DATASET CONTENT:
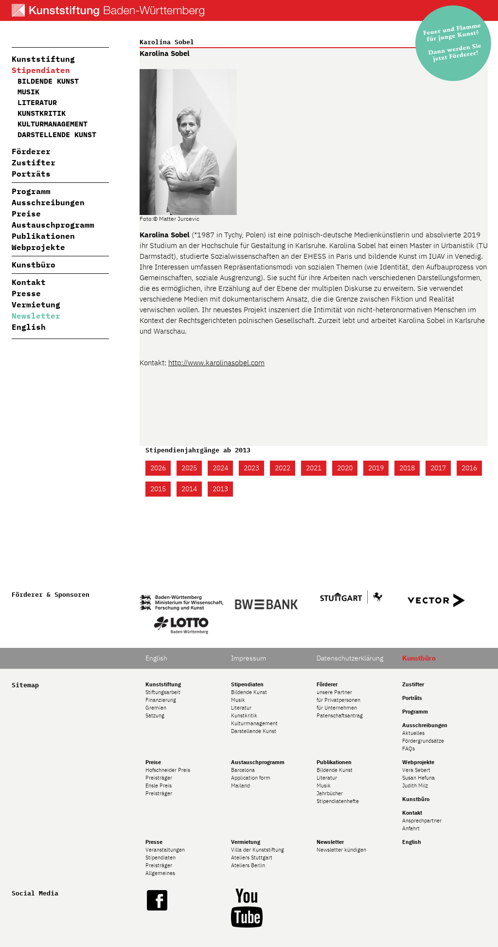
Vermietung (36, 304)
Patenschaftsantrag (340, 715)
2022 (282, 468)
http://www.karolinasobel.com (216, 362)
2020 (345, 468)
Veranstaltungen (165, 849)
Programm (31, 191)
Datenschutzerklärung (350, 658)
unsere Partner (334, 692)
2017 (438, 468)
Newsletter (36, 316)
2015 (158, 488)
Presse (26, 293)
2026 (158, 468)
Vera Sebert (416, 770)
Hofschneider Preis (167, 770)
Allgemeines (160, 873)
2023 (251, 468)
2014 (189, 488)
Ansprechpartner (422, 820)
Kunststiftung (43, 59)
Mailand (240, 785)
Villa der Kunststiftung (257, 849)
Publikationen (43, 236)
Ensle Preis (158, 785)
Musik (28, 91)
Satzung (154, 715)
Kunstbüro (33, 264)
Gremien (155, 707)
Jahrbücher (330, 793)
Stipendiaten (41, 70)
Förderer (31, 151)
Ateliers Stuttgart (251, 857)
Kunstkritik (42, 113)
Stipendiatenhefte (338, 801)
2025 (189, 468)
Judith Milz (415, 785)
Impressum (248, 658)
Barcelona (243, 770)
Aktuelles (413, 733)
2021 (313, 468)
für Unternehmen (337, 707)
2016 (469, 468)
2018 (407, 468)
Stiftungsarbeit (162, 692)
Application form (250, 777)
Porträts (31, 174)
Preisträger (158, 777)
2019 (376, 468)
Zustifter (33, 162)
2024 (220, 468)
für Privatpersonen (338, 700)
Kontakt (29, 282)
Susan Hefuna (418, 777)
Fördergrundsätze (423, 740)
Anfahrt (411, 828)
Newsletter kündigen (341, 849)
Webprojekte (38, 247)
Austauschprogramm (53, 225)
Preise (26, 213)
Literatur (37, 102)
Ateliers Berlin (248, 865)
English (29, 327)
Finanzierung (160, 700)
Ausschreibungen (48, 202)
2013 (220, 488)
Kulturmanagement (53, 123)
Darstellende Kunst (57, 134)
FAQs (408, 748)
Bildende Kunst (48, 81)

--

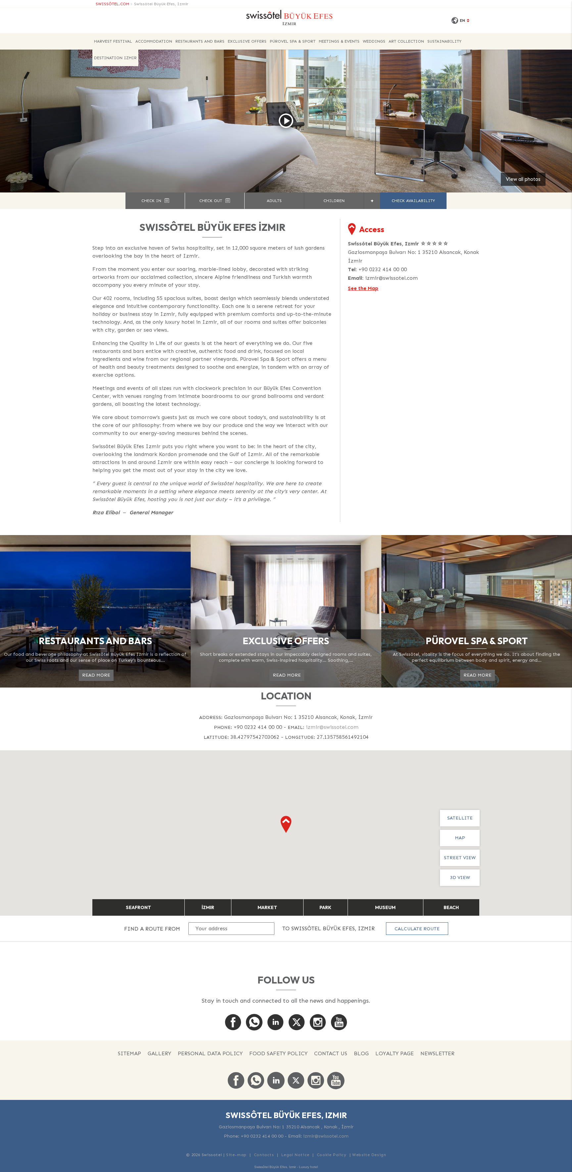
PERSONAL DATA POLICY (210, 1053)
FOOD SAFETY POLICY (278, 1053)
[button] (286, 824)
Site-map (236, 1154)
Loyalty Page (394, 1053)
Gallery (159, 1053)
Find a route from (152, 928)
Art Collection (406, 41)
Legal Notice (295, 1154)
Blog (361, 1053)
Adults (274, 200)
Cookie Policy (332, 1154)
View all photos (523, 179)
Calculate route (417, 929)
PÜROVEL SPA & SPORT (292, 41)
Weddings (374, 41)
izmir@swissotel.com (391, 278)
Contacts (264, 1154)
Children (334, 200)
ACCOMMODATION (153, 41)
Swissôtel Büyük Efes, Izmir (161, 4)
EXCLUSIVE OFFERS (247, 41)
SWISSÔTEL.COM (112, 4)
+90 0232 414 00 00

PROBLEM:
Gather every row containing the string "Ateliers" and copy each of those rows in full. Case counts.

SOLUTION FOR THIS PROBLEM:
Ateliers Stuttgart (251, 857)
Ateliers Berlin (248, 865)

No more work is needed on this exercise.